El año que nunca fue siempre

(o vuelta a la patria de un enero sin Cardenales)
por Juan Carlos Méndez Guédez


Rafael Cadenas me habló en una ocasión sobre la dignidad de la derrota; esa especie de sobriedad, de prestancia que otorgaba la reiteración de una victoria posible que nunca llegaba a realizarse. Los fanáticos de Cardenales de Lara conocíamos este sentimiento; lo habíamos convertido en algo sofisticado; lo habíamos asumido como una seña de identidad; como un recurso expresivo.
Debo reconocer que en ese instante aquella rutina tenía más bien el aire de una larga desesperación; ese mes de enero que arrasaba con todo lo que en diciembre fue promesa, esplendor, posibilidad (aunque ya se sabe, sobrevivir es una larga, una infinita paciencia).
Durante muchas temporadas los locutores del circuito del Cardenales repetían: “este sí es el año”, “este sí es el año del Cardenales de Lara”, y uno sabía que no era cierto, que ese año tampoco sería el tiempo del milagro, pero en el fondo estaba bien esa fatalidad: que ganaran los otros, que celebraran los otros, porque sus victorias se consumían en su opaca realidad, y en cambio cada año era todos los años el año, el momento de ese campeonato que se extendía como un deseo nunca cumplido. Ganábamos siempre de tanto saber que perderíamos; y en el fondo lo hacíamos para ser un equipo mítico.
Nadie se extrañe por esta afirmación. A mí me quedaba muy clara al leer a Pavese: “la hazaña del héroe mítico ...alcanza un valor absoluto de norma inmóvil, que precisamente por inmóvil se revela perennemente interpretable, ex novo, polivalente, simbólica en suma... Genuinamente mítico es un acontecimiento que al igual que fuera del tiempo se realiza fuera del espacio”. Cardenales de Lara jugaba más allá del tiempo y del espacio, en una liga aparte, en una liga suya, propia, en la que no existía esa interrupción de la esperanza que es la victoria.

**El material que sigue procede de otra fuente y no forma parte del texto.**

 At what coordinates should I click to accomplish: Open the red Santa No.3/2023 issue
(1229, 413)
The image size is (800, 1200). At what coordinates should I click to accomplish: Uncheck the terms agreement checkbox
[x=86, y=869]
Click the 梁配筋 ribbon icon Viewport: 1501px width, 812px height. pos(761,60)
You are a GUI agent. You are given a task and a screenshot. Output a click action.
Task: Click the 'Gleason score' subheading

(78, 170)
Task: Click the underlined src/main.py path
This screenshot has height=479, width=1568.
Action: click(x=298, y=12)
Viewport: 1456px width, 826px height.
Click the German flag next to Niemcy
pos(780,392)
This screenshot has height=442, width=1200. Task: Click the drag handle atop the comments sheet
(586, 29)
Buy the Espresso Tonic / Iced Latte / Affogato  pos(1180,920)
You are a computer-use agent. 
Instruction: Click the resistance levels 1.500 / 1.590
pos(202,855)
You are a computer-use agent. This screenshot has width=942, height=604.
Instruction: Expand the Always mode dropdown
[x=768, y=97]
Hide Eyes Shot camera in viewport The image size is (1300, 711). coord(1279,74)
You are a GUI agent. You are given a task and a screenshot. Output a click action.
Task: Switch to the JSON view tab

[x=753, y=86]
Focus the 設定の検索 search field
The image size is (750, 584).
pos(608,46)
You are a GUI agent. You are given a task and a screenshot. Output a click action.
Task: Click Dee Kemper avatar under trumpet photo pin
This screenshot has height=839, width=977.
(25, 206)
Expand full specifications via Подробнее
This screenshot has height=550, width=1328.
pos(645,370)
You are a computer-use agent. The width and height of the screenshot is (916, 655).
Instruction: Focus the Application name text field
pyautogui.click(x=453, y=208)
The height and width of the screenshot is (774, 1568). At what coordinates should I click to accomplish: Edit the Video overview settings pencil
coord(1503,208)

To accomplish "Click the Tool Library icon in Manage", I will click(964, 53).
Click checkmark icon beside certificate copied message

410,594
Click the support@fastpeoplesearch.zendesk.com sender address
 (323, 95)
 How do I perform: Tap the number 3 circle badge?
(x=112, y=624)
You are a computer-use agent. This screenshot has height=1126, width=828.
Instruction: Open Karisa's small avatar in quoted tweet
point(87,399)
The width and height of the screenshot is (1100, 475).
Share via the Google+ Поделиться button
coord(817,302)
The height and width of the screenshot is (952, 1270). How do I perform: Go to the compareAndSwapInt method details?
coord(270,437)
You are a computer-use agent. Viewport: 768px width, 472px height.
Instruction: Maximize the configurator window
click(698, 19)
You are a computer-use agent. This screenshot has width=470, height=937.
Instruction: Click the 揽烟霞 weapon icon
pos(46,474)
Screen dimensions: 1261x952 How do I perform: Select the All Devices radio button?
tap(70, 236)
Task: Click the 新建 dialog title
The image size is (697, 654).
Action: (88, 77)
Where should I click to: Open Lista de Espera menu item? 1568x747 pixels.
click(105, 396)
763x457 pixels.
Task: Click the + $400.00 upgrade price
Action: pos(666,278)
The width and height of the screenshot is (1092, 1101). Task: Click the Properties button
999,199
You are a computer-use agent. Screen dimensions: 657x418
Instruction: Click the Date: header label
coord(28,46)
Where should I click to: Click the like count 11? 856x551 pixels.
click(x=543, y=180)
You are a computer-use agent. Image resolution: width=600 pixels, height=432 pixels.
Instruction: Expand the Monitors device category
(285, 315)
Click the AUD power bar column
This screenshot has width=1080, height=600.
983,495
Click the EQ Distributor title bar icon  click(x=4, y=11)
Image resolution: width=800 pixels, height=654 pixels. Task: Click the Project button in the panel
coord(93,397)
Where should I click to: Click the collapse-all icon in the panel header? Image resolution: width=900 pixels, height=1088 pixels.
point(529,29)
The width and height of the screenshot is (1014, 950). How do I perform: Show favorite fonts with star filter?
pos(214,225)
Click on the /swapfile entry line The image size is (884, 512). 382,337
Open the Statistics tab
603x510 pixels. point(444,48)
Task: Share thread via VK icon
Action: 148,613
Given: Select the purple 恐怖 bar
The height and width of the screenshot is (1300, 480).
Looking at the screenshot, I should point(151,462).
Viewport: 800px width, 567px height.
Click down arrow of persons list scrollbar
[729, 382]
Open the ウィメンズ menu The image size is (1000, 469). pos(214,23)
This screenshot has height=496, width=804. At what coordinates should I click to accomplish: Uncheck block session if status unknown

Pero confieso la euforia feroz, el frenesí, el exceso con el que viví ese momento de enero de 1991 cuando decidimos ingresar al tiempo real y nos vulgarizamos con la vibrante conquista de un campeonato. Luego vinieron otros títulos: intensos pues me llegaron por noticias telefónicas y debía celebrarlos a solas, en algún bareto donde nadie sabía lo que es el béisbol, ni lo que significaban los jonrones de Robert Pérez o las jugadas de Luis Sojo. Lugares donde yo cerraba los ojos para escuchar el sonido poderoso de un batazo que hace llorar de felicidad una pelota.
Sólo que ahora, al mirar la tabla de posiciones de este año 2009, al ver que al igual que en los peores años setenta, ni siquiera habrá un enero para nosotros, comprendo que el tiempo mítico ha regresado. El play off será de otros, será el asunto lejano de quienes ganan y pierden. Porque Cardenales ha regresado a mi infancia; me ha regresado a la infancia. Allí estoy otra vez, escuchando un radiecito en Los Jardines del Valle, furioso, escuchando que acaban de ponchar a Nelson García, que Orlando González acaba de batear para doble play, así que cuando lleguen las uvas del tiempo ya estaremos eliminados.
Pero no importa, porque el año próximo podré decir: “éste sí es el año; este sí es el año del Cardenales de Lara”.
Así que volveré a leer a Pavese. Quizás allí logre adivinar cuándo regresará ese momento absurdo, repetido y deleznable, de los jugadores saltando en medio del campo, de los gritos en el Antonio Herrera, de la familia que festeja. Y así de nuevo regresaré a los bares donde hace mucho frío y donde nadie sabrá qué celebro, que risa invisible, íntima, me acompaña, como la alegría de un batazo inmenso, lejano, inatrapable.